◆ **Saved entries**:
--------------------

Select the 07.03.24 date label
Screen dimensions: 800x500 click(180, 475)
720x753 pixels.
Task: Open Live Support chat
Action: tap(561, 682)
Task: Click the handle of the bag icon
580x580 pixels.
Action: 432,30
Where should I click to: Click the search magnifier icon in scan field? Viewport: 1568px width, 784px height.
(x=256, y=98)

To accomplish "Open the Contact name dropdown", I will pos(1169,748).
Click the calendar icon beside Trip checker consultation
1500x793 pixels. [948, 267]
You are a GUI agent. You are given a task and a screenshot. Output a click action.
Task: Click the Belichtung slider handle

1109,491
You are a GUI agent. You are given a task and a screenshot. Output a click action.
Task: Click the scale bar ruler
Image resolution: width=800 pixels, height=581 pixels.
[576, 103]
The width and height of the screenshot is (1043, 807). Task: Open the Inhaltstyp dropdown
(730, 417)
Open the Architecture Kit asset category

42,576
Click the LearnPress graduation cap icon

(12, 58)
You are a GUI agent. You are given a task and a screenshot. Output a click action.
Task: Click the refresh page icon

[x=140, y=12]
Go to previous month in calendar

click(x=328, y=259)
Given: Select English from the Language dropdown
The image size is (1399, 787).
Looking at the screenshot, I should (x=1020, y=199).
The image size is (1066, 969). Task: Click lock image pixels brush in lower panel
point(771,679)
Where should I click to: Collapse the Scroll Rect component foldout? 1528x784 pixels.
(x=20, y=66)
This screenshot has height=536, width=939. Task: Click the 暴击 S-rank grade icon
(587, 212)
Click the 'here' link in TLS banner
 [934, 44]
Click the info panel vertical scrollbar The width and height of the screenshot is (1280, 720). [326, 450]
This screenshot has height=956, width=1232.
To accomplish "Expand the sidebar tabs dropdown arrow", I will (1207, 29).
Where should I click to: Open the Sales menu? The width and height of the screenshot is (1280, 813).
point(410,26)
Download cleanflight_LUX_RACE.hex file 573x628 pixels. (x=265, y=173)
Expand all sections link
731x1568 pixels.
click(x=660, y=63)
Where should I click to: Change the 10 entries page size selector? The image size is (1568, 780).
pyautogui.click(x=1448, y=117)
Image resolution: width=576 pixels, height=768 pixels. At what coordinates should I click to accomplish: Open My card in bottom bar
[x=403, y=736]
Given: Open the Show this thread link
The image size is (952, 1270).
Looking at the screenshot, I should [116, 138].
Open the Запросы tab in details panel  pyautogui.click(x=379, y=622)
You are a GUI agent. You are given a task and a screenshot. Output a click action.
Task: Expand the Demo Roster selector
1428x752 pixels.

--------------------

◆ **Problem**: Up to and including the last line of the data, copy each line exactly, starting with the line that contains "Image resolution: width=576".

◆ **The answer**:
Image resolution: width=576 pixels, height=768 pixels. At what coordinates should I click to accomplish: Open My card in bottom bar
[x=403, y=736]
Given: Open the Show this thread link
The image size is (952, 1270).
Looking at the screenshot, I should [116, 138].
Open the Запросы tab in details panel  pyautogui.click(x=379, y=622)
You are a GUI agent. You are given a task and a screenshot. Output a click action.
Task: Expand the Demo Roster selector
1428x752 pixels.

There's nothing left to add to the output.